#### [What to produce]
Nothing in the records may be dropped. Retype them all exactly.

Saved data entries
====================

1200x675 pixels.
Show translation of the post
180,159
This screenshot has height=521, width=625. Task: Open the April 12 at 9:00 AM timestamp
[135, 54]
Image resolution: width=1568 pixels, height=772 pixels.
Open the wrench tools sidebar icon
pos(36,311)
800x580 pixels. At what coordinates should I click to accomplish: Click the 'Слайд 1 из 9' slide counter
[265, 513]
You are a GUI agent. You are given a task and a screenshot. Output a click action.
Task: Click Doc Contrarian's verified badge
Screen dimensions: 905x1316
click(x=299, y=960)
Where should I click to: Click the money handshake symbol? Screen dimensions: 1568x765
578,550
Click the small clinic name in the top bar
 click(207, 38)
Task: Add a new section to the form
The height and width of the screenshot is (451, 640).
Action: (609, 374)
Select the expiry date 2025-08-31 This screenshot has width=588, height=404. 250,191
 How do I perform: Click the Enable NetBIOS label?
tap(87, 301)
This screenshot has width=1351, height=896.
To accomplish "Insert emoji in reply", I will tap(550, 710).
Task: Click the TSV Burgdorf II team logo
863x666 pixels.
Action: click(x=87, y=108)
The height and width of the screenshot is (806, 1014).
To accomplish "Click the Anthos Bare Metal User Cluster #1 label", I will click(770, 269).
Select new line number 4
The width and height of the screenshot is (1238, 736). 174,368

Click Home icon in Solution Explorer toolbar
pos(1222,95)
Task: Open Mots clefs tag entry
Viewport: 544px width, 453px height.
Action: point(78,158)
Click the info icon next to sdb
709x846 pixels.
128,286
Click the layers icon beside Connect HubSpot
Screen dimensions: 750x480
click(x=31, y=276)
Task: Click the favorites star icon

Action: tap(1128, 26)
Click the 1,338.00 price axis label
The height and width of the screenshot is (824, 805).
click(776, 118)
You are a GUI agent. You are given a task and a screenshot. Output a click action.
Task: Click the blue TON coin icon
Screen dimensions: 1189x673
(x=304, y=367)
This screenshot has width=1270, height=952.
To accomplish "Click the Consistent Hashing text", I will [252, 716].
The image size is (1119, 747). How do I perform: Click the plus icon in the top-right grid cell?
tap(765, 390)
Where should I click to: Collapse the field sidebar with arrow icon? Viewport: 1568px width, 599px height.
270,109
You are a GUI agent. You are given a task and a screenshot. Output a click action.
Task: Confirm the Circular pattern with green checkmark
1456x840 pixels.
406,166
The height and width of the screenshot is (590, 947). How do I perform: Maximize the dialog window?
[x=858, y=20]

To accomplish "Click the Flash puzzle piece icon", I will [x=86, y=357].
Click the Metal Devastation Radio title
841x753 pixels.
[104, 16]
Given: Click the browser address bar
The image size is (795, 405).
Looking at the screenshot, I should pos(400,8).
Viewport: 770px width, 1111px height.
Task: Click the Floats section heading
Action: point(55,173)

====================

#### [Response to this exercise]
1200x675 pixels.
Show translation of the post
180,159
This screenshot has height=521, width=625. Task: Open the April 12 at 9:00 AM timestamp
[135, 54]
Image resolution: width=1568 pixels, height=772 pixels.
Open the wrench tools sidebar icon
pos(36,311)
800x580 pixels. At what coordinates should I click to accomplish: Click the 'Слайд 1 из 9' slide counter
[265, 513]
You are a GUI agent. You are given a task and a screenshot. Output a click action.
Task: Click Doc Contrarian's verified badge
Screen dimensions: 905x1316
click(x=299, y=960)
Where should I click to: Click the money handshake symbol? Screen dimensions: 1568x765
578,550
Click the small clinic name in the top bar
 click(207, 38)
Task: Add a new section to the form
The height and width of the screenshot is (451, 640).
Action: (609, 374)
Select the expiry date 2025-08-31 This screenshot has width=588, height=404. 250,191
 How do I perform: Click the Enable NetBIOS label?
tap(87, 301)
This screenshot has width=1351, height=896.
To accomplish "Insert emoji in reply", I will tap(550, 710).
Task: Click the TSV Burgdorf II team logo
863x666 pixels.
Action: click(x=87, y=108)
The height and width of the screenshot is (806, 1014).
To accomplish "Click the Anthos Bare Metal User Cluster #1 label", I will click(770, 269).
Select new line number 4
The width and height of the screenshot is (1238, 736). 174,368

Click Home icon in Solution Explorer toolbar
pos(1222,95)
Task: Open Mots clefs tag entry
Viewport: 544px width, 453px height.
Action: point(78,158)
Click the info icon next to sdb
709x846 pixels.
128,286
Click the layers icon beside Connect HubSpot
Screen dimensions: 750x480
click(x=31, y=276)
Task: Click the favorites star icon

Action: tap(1128, 26)
Click the 1,338.00 price axis label
The height and width of the screenshot is (824, 805).
click(776, 118)
You are a GUI agent. You are given a task and a screenshot. Output a click action.
Task: Click the blue TON coin icon
Screen dimensions: 1189x673
(x=304, y=367)
This screenshot has width=1270, height=952.
To accomplish "Click the Consistent Hashing text", I will [252, 716].
The image size is (1119, 747). How do I perform: Click the plus icon in the top-right grid cell?
tap(765, 390)
Where should I click to: Collapse the field sidebar with arrow icon? Viewport: 1568px width, 599px height.
270,109
You are a GUI agent. You are given a task and a screenshot. Output a click action.
Task: Confirm the Circular pattern with green checkmark
1456x840 pixels.
406,166
The height and width of the screenshot is (590, 947). How do I perform: Maximize the dialog window?
[x=858, y=20]

To accomplish "Click the Flash puzzle piece icon", I will [x=86, y=357].
Click the Metal Devastation Radio title
841x753 pixels.
[104, 16]
Given: Click the browser address bar
The image size is (795, 405).
Looking at the screenshot, I should pos(400,8).
Viewport: 770px width, 1111px height.
Task: Click the Floats section heading
Action: point(55,173)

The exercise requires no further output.